Mit dem Urteil des Europäischen Gerichtshofs gegen die Bundesrepublik sind neue Auflagen zum Beispiel für Dieselfahrzeuge an bestimmten Orten nicht ausgeschlossen. Allerdings bezieht sich das Urteil auf Werte aus dem Zeitraum zwischen 2010 und 2016. Fünf Jahre nach Ablauf dieses Zeitraums hat sich die Luftqualität in deutschen Städten zuletzt verbessert, unter anderem wegen der Corona-Krise.

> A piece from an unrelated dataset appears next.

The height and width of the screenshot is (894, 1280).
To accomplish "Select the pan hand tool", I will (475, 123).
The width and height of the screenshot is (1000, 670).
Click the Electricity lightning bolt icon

Nach Angaben des Bundesumweltministeriums waren 2016 in 90 Städten die Grenzwerte teils deutlich überschritten worden. Seither sei die Zahl jedes Jahr gesunken. 2019 waren es den Angaben zufolge noch 25, im Corona-Jahr 2020 dann sechs, darunter München und Hamburg.

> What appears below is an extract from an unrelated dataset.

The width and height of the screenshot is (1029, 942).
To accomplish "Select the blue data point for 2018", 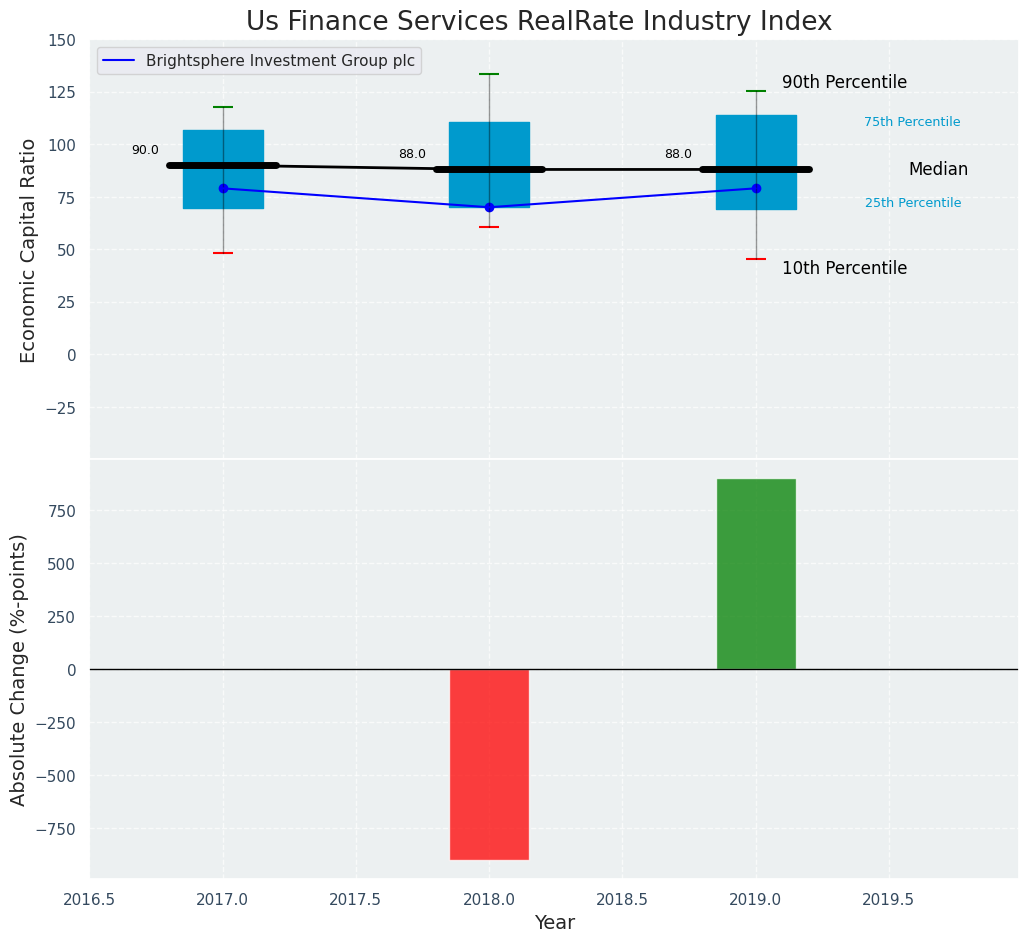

Stickstoffdioxid-Grenzwert "systematisch überschritten"

Wie kam es zu der Klage? Eingereicht wurde sie von der Europäischen Kommission, das war im Jahr 2018. Die Begründung: Die seit 2010 in der Union geltenden Jahresgrenzwerte für Stickstoffdioxid seien in 26 Gebieten systematisch und fortdauernd überschritten worden, so etwa in den Großstädten Stuttgart, Hamburg, München und Berlin. Auch in Hamburg sei dies der Fall gewesen. In zwei Gebieten seien auch Stundengrenzwerte nicht eingehalten worden.

Dieser Argumentation ist der Europäische Gerichtshof nun gefolgt. Deutschland habe gegen seine Verpflichtungen aus der Luftreinhalterichtlinie verstoßen, "dass keine geeigneten Maßnahmen ergriffen wurden, um ab dem 11. Juni 2010 in allen Gebieten die Einhaltung der Grenzwerte für NO2 zu gewährleisten", so die Richter.

"Weitreichende Bedeutung im Kampf für saubere Luft"

Der Jahresgrenzwert für Stickstoffdioxid liegt bei 40 Mikrogramm je Kubikmeter Luft im Jahresmittel. Daneben gibt es einen Ein-Stunden-Grenzwert von 200 Mikrogramm, der nicht öfter als 18-mal pro Jahr überschritten werden darf.

Stickstoffdioxide entstehen, wenn Material verbrannt wird, so in Öfen oder Motoren. Die freigesetzten Stoffe gelten als schädlich.

Die Deutsche Umwelthilfe hatte schon vorab erklärt, der Richterspruch aus Luxemburg habe "grundlegende und weitreichende Bedeutung im Kampf für saubere Luft".

Die Deutsche Umwelthilfe kritisierte den Zeitpunkt des Urteilsspruchs. Dieser sei erst mehr als ein Jahrzehnt nach Inkrafttreten der Grenzwerte gefallen.